## Records contained in a dataset

▬▬▬

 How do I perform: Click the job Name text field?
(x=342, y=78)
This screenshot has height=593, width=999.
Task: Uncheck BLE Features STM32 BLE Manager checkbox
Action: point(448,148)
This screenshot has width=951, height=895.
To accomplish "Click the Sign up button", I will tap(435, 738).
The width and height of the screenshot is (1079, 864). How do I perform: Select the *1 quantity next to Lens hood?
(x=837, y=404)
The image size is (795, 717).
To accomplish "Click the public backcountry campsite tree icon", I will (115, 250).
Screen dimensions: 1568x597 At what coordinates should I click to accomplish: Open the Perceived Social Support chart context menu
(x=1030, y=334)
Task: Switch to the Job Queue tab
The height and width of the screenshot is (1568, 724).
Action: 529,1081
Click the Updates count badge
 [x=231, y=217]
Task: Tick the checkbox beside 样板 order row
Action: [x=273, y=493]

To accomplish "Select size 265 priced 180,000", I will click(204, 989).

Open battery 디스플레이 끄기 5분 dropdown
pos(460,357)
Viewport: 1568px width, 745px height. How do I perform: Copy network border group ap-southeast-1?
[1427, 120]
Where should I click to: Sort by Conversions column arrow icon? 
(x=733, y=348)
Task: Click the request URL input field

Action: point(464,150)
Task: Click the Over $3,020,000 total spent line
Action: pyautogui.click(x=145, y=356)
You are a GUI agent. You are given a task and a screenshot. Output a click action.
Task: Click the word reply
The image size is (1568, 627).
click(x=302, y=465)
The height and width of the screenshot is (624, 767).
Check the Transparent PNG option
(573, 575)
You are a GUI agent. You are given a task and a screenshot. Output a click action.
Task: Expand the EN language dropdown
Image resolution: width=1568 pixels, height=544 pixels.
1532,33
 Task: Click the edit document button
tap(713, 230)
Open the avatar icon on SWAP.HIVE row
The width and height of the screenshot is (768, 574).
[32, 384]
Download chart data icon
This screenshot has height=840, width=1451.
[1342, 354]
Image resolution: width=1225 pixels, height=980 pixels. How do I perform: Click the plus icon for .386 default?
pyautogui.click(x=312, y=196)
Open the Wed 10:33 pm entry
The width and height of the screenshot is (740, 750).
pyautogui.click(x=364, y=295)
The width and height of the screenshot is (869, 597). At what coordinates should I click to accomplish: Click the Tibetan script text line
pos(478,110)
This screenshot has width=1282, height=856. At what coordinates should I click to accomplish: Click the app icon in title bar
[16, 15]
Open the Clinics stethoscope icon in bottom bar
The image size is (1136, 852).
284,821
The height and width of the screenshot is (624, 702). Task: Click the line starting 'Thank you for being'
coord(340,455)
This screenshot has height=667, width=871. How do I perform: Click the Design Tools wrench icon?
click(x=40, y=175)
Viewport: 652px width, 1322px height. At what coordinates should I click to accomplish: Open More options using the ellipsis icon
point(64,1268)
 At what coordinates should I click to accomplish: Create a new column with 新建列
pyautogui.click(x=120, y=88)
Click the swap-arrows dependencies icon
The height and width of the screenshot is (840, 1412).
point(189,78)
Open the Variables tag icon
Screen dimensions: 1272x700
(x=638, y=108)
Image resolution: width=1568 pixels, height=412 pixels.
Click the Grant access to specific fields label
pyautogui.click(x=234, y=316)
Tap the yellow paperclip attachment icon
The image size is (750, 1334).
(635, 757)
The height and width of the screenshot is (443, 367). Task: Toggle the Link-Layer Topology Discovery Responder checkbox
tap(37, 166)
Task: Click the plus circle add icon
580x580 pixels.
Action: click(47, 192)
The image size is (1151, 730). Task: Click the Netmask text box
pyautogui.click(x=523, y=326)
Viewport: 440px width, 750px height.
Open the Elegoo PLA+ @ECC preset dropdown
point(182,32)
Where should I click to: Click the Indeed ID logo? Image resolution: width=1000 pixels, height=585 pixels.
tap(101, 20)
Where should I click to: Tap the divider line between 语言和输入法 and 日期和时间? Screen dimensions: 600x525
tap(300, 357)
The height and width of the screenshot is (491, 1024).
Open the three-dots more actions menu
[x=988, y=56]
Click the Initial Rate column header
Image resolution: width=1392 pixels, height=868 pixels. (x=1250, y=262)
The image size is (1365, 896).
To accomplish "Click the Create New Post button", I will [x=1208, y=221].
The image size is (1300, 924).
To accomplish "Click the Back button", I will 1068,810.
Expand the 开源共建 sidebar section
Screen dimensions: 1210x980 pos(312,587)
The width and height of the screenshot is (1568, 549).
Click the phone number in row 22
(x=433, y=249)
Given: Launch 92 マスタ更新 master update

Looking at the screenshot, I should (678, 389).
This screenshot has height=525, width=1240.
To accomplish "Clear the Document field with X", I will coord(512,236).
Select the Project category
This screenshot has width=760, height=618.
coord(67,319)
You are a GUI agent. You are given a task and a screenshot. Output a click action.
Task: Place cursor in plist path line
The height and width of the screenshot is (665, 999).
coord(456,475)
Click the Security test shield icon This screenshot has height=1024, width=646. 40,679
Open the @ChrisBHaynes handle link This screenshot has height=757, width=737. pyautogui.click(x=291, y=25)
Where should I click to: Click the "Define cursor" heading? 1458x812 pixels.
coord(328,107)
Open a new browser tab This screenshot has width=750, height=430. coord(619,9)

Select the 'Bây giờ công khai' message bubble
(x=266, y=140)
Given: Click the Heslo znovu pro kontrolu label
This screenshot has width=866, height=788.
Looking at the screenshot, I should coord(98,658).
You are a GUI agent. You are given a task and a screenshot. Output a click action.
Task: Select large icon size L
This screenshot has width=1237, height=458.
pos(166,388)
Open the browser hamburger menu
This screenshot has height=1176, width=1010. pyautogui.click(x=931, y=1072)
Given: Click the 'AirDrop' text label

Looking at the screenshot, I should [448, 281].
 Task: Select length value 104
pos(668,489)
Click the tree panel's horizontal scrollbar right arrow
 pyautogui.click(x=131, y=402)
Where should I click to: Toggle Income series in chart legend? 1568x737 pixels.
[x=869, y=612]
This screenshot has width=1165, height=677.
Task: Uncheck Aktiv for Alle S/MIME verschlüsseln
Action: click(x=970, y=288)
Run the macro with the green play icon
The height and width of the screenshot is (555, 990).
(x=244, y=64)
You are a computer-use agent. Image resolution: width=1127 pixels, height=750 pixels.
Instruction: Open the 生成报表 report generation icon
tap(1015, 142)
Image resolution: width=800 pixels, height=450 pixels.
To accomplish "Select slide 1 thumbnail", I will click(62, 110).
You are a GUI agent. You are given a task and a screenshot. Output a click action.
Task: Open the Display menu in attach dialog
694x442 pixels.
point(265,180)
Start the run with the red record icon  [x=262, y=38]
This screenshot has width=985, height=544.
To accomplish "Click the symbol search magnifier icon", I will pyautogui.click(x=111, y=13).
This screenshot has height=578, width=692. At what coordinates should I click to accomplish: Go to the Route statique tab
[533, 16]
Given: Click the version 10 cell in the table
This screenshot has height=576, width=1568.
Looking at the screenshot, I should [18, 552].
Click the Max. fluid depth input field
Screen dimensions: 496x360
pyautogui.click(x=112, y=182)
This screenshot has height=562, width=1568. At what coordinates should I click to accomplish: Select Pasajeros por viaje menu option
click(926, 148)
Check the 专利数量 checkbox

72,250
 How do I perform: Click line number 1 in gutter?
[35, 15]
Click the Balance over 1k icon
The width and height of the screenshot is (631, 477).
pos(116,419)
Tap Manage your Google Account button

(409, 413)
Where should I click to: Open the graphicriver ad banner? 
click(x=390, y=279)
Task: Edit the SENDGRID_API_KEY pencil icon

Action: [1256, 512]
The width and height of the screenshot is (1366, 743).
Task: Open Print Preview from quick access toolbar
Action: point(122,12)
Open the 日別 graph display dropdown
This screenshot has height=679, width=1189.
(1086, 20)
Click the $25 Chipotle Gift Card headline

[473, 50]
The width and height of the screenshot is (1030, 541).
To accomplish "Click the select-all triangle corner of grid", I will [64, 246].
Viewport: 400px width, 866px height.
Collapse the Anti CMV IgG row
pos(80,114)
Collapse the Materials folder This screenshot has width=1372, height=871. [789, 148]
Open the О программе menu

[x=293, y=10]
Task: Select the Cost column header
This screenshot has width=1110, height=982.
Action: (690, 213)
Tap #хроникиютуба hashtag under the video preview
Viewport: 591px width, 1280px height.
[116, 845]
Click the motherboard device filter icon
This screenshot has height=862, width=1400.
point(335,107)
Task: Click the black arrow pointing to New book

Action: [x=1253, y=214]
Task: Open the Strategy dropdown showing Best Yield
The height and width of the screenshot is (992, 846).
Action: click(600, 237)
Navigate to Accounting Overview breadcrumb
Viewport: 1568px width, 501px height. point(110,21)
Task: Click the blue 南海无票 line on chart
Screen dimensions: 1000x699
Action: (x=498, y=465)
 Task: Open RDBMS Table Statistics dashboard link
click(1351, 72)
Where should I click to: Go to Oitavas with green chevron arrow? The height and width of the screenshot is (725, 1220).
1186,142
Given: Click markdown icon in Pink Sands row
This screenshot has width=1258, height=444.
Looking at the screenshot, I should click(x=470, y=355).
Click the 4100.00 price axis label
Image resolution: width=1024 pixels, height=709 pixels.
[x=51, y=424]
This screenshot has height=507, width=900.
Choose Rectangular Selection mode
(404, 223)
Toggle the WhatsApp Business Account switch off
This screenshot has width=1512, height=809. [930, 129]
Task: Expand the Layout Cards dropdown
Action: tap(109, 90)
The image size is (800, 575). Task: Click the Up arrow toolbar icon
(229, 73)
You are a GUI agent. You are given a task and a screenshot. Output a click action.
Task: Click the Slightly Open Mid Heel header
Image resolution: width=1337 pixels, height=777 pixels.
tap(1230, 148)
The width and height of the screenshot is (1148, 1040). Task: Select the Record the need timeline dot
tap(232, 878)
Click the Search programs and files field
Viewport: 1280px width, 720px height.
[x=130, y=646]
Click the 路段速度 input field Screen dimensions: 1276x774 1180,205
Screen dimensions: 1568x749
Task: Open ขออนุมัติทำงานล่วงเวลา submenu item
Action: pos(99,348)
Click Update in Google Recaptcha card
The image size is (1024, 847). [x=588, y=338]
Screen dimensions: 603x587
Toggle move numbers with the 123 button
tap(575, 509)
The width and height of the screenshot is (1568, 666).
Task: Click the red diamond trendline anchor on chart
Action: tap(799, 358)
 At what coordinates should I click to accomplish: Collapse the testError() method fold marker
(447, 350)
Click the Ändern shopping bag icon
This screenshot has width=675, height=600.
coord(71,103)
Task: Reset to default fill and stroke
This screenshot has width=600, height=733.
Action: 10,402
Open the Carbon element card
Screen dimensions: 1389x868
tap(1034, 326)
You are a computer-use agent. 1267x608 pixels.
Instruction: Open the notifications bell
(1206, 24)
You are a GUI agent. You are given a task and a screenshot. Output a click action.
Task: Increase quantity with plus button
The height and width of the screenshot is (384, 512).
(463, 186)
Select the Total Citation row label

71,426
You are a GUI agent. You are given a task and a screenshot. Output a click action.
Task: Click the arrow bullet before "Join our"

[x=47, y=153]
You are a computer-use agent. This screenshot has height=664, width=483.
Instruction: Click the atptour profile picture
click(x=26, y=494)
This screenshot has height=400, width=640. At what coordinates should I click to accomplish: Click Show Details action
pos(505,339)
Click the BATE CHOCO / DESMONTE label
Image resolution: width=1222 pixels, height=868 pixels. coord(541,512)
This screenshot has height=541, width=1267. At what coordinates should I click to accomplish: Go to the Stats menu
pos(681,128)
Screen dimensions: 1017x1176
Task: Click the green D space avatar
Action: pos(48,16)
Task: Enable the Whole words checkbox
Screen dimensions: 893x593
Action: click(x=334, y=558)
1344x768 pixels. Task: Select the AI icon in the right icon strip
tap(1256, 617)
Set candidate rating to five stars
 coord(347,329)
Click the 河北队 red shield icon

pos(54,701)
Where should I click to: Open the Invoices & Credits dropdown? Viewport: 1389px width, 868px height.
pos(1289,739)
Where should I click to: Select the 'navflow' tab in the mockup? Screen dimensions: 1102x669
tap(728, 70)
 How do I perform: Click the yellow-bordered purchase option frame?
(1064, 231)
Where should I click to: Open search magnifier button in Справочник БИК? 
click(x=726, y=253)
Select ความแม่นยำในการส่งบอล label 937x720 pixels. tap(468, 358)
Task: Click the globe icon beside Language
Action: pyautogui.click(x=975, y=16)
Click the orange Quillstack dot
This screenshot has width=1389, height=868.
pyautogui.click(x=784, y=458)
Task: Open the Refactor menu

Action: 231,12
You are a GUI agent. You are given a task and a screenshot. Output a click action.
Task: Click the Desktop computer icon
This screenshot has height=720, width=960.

▬▬▬

## TASK DIRECTIONS
If a line in the records above has the word "computer", copy it.

## ANSWER SPACE
You are a computer-use agent. Image resolution: width=1127 pixels, height=750 pixels.
You are a computer-use agent. 1267x608 pixels.
You are a computer-use agent. This screenshot has height=664, width=483.
Task: Click the Desktop computer icon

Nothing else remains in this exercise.